Bayesian Inference

Introduction to Bayesian Inference

Recommended Prerequesites

Basics of Bayesian Inference

Bayes' theorem relates conditional probabilities when you switch what is being conditioned on. This ends up being useful in the context of trying to fit parameters.

Restating Bayes' Theorem

In the context of what we are studying, Bayes' theorem can be stated as: $$P(\theta|x)=\frac{P(x|\theta)P(\theta)}{P(x)}$$ Breaking down each component

$\theta$ is the parameter (or vector of parameters) that we are interested in, as we've seen before
x is the observed data
$P(x|\theta)$ is the likelihood, which is the same as we've been seeing before. It gives a relative probability of seeing the data for a distribution with given parameter values
$P(\theta|x)$ is the posterior distribuition, the updated belief about the parameter $\theta$ after seeing the data x
$P(\theta)$ is the prior distribution, which is the initial belief about $\theta$, before seeing the data.
$P(x)$ is the marginal likelihood, which we covered before. This acts as a normalization constant. This is computed as $$P(x)=\int_{-\infty}^{\infty}P(x|\theta)P(\theta)d\theta$$

Cromwell's Rule

Cromwell's Rule is principle that advises against assigning a prior probability of 0 or 1 unless it is logically impossible or certain. This is because it would make updating beliefs not possible.

Example

The classic example is flipping a coin for which you don't know the weight. The setup is this: we have a coin with an unknown probability of heads, $\theta$.

Prior Distribution

What are our prior beliefs regarding $\theta$? Well, we can be reasonably sure that it will be in the interval [0,1]. In this example, we will assume that all valid values are equally weighted (uniform). $$P(\theta)=\begin{cases} 1 & \theta\in[0,1]\\ 0 &\text{otherwise}\end{cases}$$ This is an example of a non-informative prior, reflecting that we have no strong prior belief about $\theta$.

Likelihood

Now we incorporate the data observed. We flip said coin n times and observe x heads. The likelihood $P(x|\theta)$ is the probability of x heads, given that the probability of heads is $\theta$. $$P(x|\theta)={n \choose x}\theta^x(1-\theta)^{n-x}$$

Posterior Distribution

$$P(\theta|x)=\frac{P(x|\theta)P(\theta)}{P(x)}$$ Given that $P(x)$ is just a normalizing constant and we selected our prior distribution to be uniform, our unnormalized posterior is proportion to: $$P(\theta|x)\propto\theta^x(1-\theta)^{n-x}$$ which is a beta distribution. $$f(x;\alpha,\beta)=\frac{x^{\alpha-1}(1-x)^{\beta-1}}{B(\alpha,\beta)}$$ Through matching exponents, we can see that $$\alpha=x+1$$ $$\beta=n-x+1$$

If you observe a lot of heads, the posterior will shift towards higher values of $\theta$.
If you observe a lot of tails, the posterior will shift towards lower values of $\theta$.
The more data you collect, the sharper the posterior distribution becomes, reflecting increasing confidence in the estimated value of $\theta$.

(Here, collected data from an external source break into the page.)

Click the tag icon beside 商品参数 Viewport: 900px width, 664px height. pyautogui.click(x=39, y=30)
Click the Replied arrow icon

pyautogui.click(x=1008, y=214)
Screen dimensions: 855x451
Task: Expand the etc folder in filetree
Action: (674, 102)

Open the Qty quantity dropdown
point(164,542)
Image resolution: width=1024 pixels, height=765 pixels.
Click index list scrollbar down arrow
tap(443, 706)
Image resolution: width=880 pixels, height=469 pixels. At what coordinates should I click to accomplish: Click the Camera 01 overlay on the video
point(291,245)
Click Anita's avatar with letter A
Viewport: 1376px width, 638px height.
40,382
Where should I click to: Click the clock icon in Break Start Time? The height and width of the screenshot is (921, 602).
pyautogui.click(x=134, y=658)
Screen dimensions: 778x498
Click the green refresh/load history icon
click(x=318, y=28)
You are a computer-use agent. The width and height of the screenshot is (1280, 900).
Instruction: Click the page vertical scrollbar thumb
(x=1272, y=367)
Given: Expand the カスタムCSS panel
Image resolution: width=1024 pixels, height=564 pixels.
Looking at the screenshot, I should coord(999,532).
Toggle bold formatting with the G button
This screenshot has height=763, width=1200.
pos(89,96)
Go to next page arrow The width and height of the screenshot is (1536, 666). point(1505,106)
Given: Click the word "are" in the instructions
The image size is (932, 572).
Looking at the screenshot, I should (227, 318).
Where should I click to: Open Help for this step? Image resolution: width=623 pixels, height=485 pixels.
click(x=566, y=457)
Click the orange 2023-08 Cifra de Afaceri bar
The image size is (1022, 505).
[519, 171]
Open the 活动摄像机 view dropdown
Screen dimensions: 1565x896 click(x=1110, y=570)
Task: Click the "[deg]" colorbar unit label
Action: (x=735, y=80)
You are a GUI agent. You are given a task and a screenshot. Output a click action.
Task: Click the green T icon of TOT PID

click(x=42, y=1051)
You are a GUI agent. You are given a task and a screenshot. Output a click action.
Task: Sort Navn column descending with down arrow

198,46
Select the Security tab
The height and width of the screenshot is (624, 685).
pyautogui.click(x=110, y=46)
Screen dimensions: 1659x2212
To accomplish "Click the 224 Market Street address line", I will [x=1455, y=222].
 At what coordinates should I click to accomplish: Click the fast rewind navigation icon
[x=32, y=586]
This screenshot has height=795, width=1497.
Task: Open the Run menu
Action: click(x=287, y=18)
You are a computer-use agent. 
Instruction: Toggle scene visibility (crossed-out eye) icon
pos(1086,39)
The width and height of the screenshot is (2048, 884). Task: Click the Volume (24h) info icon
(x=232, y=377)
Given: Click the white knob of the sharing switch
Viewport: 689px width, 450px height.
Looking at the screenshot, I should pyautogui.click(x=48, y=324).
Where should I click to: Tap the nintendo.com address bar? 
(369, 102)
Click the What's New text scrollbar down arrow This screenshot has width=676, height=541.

What is the "average" estimate of $\theta$ now? $$\mathbb{E}[\theta|X]=\frac{x+1}{n+2}$$ Now, one thing to note is that this is not the percentage of heads that we saw. The maximum likelihood estimate would correspond to that fraction, $\hat{\theta}=\frac{x}{n}$.

Posterior Distribution

In Bayesian inference, after updating our beliefs about model parameters based on observed data, we often want to make predictions about future or unseen data. The posterior predictive distribution provides a way to do this by incorporating the uncertainty in the parameters, as reflected in the posterior distribution. While the posterior distribution provides a complete description of our updated belief about $\theta$, in some cases we need a point estimate for the parameter. There are a few reasonable choices for how to go about it.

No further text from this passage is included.